Concha Buika, el caos y la verdad
Fue como entrar a las venas ardientes de la ciudad. De esa ciudad que todavía algunos pensamos que es posible rescatar. La ciudad salvaje, brava, respondona, y al mismo tiempo envuelta en una insólita ternura. Una ternura que arranca los nudos del miedo y del hastío.
Así es Buika, Concha Buika, la cantante española que este fin de semana en el Lunario del Auditorio Nacional de la Ciudad de México, rió, gritó, gimió, lloró y por un momento se volvió la luz de la ciudad, su canto.
Y su sombra, su visible oscuridad.
Nació en Palma de Mallorca hace 37 años. Su madre, al igual que su padre y el resto de su familia, es originaria de Guinea ecuatorial. De ella agarró Buika el gusto por el jazz, y de su calle en Mallorca, el quejido del flamenco y las historias de las coplas. Su propia historia.

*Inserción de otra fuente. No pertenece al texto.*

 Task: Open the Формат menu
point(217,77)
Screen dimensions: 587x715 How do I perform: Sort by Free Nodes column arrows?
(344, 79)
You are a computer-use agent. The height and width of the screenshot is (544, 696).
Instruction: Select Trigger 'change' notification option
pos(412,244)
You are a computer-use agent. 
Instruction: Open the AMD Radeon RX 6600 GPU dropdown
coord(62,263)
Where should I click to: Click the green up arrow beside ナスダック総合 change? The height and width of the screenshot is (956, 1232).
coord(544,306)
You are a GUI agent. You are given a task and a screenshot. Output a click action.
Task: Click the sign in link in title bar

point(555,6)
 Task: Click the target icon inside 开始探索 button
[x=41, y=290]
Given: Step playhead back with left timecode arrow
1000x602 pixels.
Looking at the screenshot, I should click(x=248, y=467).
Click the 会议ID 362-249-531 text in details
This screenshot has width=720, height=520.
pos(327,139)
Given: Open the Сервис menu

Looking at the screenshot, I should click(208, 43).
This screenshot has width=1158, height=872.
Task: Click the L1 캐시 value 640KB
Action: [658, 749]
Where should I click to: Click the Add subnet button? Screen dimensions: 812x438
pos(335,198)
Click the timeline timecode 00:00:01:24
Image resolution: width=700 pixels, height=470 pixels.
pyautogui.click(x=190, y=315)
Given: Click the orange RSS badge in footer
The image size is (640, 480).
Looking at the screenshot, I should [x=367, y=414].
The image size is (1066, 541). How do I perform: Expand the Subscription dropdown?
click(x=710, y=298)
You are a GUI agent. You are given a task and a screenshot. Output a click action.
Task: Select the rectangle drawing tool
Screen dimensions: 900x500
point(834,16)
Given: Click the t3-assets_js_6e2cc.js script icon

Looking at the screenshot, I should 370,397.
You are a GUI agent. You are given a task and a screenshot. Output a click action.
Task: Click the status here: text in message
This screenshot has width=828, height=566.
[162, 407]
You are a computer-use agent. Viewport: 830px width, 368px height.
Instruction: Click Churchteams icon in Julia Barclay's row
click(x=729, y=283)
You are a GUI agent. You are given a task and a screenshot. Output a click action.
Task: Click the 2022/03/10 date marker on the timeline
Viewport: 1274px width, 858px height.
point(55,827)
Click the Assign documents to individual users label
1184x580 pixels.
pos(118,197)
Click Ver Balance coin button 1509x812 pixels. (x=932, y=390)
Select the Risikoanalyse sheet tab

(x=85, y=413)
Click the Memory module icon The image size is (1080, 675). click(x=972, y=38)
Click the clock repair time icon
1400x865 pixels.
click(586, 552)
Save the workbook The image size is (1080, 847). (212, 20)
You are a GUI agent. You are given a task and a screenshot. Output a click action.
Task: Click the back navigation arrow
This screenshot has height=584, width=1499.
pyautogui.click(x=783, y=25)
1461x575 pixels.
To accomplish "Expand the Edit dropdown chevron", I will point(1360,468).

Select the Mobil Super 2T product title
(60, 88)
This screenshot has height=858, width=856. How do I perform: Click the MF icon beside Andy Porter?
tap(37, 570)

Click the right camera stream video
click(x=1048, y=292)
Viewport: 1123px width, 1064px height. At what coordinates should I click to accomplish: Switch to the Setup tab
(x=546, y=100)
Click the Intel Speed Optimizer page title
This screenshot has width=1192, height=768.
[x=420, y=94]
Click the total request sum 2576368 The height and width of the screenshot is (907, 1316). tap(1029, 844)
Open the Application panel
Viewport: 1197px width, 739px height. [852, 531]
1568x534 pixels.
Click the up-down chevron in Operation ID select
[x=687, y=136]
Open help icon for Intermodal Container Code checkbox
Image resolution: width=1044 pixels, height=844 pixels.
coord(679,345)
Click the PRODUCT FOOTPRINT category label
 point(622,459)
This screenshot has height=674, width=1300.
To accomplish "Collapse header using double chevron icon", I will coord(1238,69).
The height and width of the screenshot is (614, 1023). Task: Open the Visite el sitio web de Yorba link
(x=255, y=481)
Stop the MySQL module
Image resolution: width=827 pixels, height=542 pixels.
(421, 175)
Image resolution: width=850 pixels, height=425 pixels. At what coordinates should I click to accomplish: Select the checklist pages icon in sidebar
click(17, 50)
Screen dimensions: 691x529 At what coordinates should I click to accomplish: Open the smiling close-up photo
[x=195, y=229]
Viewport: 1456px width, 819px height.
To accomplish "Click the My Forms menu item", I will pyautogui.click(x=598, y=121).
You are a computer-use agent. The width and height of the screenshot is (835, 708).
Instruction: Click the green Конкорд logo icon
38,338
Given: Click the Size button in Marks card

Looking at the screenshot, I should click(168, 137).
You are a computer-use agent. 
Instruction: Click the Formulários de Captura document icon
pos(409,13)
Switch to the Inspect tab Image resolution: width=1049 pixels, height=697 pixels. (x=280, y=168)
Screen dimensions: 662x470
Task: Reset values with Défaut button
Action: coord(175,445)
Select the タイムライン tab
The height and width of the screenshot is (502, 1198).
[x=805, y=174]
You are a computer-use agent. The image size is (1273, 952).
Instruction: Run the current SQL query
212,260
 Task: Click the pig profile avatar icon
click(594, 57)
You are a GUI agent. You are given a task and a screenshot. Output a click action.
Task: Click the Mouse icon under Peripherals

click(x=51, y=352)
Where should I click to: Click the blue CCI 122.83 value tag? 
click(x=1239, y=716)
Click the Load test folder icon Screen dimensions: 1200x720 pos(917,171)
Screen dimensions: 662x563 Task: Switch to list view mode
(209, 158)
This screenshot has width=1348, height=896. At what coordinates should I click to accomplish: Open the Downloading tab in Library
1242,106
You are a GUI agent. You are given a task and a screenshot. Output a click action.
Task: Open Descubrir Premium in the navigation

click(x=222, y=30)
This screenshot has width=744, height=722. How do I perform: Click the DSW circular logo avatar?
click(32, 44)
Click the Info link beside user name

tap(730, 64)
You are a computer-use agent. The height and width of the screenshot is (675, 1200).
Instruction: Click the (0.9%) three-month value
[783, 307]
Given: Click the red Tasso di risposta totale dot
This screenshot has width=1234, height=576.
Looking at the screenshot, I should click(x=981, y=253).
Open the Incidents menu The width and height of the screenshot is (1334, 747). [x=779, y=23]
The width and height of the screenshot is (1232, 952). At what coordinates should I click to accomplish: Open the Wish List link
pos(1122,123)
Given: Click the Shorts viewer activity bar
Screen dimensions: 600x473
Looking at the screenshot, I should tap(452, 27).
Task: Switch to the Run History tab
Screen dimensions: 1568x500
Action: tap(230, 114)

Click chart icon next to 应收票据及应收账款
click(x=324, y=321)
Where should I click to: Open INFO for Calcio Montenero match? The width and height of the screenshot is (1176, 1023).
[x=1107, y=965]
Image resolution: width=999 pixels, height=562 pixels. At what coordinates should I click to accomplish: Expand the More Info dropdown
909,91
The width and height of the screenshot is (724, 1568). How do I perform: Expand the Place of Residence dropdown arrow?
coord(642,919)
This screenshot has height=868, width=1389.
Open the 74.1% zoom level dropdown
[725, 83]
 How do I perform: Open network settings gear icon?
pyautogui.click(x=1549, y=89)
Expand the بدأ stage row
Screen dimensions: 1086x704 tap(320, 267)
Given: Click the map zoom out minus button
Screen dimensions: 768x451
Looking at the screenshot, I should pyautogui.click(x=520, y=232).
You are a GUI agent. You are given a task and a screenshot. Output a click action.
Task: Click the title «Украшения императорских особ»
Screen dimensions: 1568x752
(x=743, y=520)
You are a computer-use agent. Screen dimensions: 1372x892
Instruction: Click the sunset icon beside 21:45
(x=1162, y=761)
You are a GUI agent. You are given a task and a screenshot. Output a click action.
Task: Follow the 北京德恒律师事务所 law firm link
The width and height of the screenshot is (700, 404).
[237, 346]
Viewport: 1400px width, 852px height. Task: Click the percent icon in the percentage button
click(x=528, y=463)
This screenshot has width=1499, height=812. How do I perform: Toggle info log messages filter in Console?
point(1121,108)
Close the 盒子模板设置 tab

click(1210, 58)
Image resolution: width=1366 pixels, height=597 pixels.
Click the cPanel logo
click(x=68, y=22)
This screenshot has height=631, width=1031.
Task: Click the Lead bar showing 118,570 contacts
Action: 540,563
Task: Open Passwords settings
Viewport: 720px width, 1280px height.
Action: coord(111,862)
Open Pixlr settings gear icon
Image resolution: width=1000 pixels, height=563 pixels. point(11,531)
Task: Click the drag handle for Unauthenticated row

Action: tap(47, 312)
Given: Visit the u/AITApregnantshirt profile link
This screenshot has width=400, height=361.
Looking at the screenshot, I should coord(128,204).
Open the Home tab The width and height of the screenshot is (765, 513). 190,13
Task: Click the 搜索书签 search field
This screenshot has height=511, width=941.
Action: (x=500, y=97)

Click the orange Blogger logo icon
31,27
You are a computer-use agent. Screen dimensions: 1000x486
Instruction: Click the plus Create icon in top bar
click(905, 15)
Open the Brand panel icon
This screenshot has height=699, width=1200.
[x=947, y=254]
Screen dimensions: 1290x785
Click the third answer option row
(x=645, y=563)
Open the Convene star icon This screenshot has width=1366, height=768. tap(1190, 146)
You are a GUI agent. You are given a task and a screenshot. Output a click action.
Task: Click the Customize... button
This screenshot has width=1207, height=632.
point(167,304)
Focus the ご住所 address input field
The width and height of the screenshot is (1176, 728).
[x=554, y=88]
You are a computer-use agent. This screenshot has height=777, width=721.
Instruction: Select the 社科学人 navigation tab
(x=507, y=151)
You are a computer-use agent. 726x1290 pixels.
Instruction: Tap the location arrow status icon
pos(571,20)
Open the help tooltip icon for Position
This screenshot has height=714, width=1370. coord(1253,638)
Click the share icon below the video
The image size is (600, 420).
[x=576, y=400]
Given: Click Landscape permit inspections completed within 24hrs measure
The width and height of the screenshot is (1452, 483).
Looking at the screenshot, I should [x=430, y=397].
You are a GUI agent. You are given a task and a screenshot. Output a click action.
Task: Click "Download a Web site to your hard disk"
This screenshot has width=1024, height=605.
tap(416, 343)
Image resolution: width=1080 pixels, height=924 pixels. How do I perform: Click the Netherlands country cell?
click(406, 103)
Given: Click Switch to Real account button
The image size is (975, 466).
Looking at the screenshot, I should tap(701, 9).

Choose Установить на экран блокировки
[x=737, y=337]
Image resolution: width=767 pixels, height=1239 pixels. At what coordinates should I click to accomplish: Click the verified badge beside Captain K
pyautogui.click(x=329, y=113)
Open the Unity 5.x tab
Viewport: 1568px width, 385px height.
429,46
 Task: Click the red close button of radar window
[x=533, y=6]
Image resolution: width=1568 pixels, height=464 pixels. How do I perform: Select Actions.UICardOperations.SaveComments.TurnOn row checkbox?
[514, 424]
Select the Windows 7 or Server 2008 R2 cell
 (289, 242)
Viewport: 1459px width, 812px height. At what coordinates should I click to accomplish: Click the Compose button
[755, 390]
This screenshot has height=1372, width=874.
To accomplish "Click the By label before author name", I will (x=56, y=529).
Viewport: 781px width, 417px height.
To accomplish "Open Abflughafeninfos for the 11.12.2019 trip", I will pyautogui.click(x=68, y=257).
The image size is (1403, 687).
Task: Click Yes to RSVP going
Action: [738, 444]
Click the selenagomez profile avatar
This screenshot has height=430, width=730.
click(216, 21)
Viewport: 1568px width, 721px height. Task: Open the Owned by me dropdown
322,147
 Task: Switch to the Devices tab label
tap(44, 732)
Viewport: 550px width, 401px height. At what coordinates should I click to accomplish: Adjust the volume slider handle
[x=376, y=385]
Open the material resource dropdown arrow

Buika se sube al escenario con un programa que canta a medias, que derrama, que trasgrede. Hace lo que le da la gana; se roba las letras de las canciones rancheras, las abraza y se las lleva por callejones improvisados desde donde inventa, le inventa frases a Volver, volver y las suelta al borde de los ojos que la miran sin perderse una nota, un gesto, una sonrisa de Buika que más tarde lo supe, se emociona y se ríe por dentro cuando improvisa. Vive Buika que piensa que ser artista no es cantar, ni bailar, ni pintar, sino hacer de la vida un arte, esculpirla, lavarle el rostro con agua de árbol, desenterrarla en canción, recrearla sin perder lo que fue. Quizá por ello se haya tatuado Buika la piel con palabras que ya dejaron de existir. Y que le dictan su canto.
Cuando canta una copla Buika también quiebra el orden y ya cerca del caos, lo supera, lo ordena, le sustrae el dolor a la copla y al vientre desde donde lo canta. Y es que la copla, dice Buika, más que un canto es un modo de vida. Un modo de vida que crece en el cuerpo, de punta a punta.
Fui al concierto de Buika con el cuerpo cansado de ciudad. La mente despojada del espacio que habitualmente requiere para reposar, respirar hondo y sonreír. Fui al concierto de Buika urgida de paz, de piel, de armonía. Con ganas de encerrarme a llorar en medio de un teatro lleno a reventar. Plagado de gente que quizá buscaba lo mismo que yo, o simplemente quería secarse la lluvia de los hombros. O gozar la voz, la magia de Buika, la de su pianista Iván y a la de Rafa, el tecladista.
Hay quien dijo que Buika se adueñó del escenario. Se atrevió a utilizar una cámara y disparar una, dos, tres veces sobre los dedos de viento del pianista y sobre el húmedo rostro del baterista. Pero cuando le cantó a la nostalgia, al desamor, a la mentira, Buika se apropió de todos los que fuimos a escucharla. Los urgidos de paz, la encontramos. Pero no sólo la paz, también encontramos una cierta inquietud, un hormigueo en las entrañas en señal de alarma. Un deseo de apagar a la muerte que en la ciudad se mira, arrogante, en los espejos de piedra. Y respirar entonces a la vida.
La vida también está en el canto. En la fuerza prodigiosa del canto y de la música, cuando los que la crean, riegan las raíces de asfalto. Y creen y nos hacen creer en la posibilidad de secarnos la lluvia del cuerpo, transparentar el humo incrustado en las pupilas, sonreír y llorar al mismo tiempo que el grito se acomoda sobre una nota que rompe el compás.
Romper para iluminar, para diferenciar. Buika es diferente. Pero no se trata de ser diferente. O no nada más de ser diferente. Se trata también de acercarse como lo hace, a quienes la escuchamos. Tocarnos casi, arrancarnos los nudos del miedo; hacernos sentir que por algún hueco de la ciudad, entramos a sus venas con los ojos cerrados, para verla mejor.